Did Harry Lie about Hermione's body?

Lying and violence are both inherently suspect; there are situations when either one may be necessary to achieve a net positive outcome, but they both have negative effects that have to be outweighed by the good to be achieved before they can be performed ethically. Harry discusses the inherent problem with lying in detail in Chapter 65 (just after committing to lie about his role in the Incident at Azkaban):

"Lies propagate, that's what I'm saying. You've got to tell more lies to cover them up, lie about every fact that's connected to the first lie. And if you kept on lying, and you kept on trying to cover it up, sooner or later you'd even have to start lying about the general laws of thought.
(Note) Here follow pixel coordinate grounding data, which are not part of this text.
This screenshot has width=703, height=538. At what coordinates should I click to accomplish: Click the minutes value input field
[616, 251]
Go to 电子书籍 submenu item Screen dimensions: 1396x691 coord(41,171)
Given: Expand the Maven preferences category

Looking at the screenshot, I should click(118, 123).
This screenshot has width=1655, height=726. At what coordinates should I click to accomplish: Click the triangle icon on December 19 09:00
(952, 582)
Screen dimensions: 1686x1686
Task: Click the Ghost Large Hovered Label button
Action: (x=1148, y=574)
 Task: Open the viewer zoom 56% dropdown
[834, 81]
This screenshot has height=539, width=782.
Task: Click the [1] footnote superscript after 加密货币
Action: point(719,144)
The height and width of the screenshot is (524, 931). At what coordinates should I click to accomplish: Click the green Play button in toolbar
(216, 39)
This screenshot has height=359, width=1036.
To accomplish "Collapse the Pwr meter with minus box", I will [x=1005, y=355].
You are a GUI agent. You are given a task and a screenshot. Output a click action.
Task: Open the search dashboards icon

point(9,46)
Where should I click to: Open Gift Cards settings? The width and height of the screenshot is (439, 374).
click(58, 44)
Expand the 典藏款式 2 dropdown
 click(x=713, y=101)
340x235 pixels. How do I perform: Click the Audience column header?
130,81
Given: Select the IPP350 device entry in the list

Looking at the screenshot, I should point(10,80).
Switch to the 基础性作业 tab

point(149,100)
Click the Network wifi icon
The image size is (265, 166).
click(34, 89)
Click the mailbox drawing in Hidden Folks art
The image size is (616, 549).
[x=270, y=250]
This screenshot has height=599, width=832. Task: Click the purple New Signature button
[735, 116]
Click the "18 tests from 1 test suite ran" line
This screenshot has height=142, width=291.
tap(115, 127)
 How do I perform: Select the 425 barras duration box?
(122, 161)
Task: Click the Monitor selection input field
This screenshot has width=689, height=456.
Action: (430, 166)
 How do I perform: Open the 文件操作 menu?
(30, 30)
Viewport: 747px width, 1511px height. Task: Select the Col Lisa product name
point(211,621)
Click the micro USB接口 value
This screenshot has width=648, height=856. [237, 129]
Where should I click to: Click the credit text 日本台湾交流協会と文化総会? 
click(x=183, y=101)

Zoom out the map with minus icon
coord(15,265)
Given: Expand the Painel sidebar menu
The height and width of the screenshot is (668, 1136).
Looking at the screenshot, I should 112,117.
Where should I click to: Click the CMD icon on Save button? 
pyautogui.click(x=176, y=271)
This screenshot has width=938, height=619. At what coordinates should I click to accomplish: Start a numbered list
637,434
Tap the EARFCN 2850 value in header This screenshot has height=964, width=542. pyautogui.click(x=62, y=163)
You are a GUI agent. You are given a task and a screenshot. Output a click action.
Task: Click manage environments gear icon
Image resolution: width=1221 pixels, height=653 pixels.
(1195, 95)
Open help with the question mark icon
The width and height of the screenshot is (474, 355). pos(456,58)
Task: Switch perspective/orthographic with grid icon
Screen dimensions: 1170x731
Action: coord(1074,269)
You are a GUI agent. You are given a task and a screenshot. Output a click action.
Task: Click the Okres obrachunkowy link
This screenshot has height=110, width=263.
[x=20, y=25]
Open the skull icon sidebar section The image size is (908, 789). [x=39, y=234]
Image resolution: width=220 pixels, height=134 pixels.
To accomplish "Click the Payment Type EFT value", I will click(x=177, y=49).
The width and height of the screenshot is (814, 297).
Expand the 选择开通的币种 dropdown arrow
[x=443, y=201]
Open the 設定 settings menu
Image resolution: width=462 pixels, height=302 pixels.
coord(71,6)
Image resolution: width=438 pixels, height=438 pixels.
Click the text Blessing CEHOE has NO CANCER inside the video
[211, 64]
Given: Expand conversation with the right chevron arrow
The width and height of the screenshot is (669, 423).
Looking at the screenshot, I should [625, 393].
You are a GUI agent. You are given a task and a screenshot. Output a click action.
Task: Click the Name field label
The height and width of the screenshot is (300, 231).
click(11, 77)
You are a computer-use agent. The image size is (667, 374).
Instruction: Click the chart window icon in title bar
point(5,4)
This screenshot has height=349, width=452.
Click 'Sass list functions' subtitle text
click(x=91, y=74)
Like, someone is selling you some kind of alternative medicine that doesn't work, and any double-blind experimental study will confirm that it doesn't work. So if someone wants to go on defending the lie, they've got to get you to disbelieve in the experimental method. Like, the experimental method is just for merely scientific kinds of medicine, not amazing alternative medicine like theirs. Or a good and virtuous person should believe as strongly as they can, no matter what the evidence says. Or truth doesn't exist and there's no such thing as objective reality. A lot of common wisdom like that isn't just mistaken, it's anti-epistemology, it's systematically wrong. Every rule of rationality that tells you how to find the truth, there's someone out there who needs you to believe the opposite. If you once tell a lie, the truth is ever after your enemy; and there's a lot of people out there telling lies -" Harry's voice stopped.